Task prompt –
What is needed here is an exact copy of every record below.

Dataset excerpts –
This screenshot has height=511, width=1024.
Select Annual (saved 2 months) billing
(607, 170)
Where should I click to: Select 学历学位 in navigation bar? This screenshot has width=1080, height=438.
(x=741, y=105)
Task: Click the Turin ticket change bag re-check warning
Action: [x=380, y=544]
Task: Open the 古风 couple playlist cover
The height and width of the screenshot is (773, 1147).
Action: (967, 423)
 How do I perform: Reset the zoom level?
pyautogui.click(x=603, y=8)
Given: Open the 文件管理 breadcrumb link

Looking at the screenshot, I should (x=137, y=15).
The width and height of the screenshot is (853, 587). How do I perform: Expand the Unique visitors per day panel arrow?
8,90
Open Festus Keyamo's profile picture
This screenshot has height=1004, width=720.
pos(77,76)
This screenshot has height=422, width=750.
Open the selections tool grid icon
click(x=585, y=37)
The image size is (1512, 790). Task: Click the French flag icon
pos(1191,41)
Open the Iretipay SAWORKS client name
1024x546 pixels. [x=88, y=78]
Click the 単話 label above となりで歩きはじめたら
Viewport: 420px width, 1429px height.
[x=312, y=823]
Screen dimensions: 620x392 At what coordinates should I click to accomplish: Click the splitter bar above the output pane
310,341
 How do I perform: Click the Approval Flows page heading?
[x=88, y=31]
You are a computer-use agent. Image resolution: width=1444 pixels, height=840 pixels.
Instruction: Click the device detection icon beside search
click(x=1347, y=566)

Response to the exercise –
This screenshot has height=511, width=1024.
Select Annual (saved 2 months) billing
(607, 170)
Where should I click to: Select 学历学位 in navigation bar? This screenshot has width=1080, height=438.
(x=741, y=105)
Task: Click the Turin ticket change bag re-check warning
Action: [x=380, y=544]
Task: Open the 古风 couple playlist cover
The height and width of the screenshot is (773, 1147).
Action: (967, 423)
 How do I perform: Reset the zoom level?
pyautogui.click(x=603, y=8)
Given: Open the 文件管理 breadcrumb link

Looking at the screenshot, I should (x=137, y=15).
The width and height of the screenshot is (853, 587). How do I perform: Expand the Unique visitors per day panel arrow?
8,90
Open Festus Keyamo's profile picture
This screenshot has height=1004, width=720.
pos(77,76)
This screenshot has height=422, width=750.
Open the selections tool grid icon
click(x=585, y=37)
The image size is (1512, 790). Task: Click the French flag icon
pos(1191,41)
Open the Iretipay SAWORKS client name
1024x546 pixels. [x=88, y=78]
Click the 単話 label above となりで歩きはじめたら
Viewport: 420px width, 1429px height.
[x=312, y=823]
Screen dimensions: 620x392 At what coordinates should I click to accomplish: Click the splitter bar above the output pane
310,341
 How do I perform: Click the Approval Flows page heading?
[x=88, y=31]
You are a computer-use agent. Image resolution: width=1444 pixels, height=840 pixels.
Instruction: Click the device detection icon beside search
click(x=1347, y=566)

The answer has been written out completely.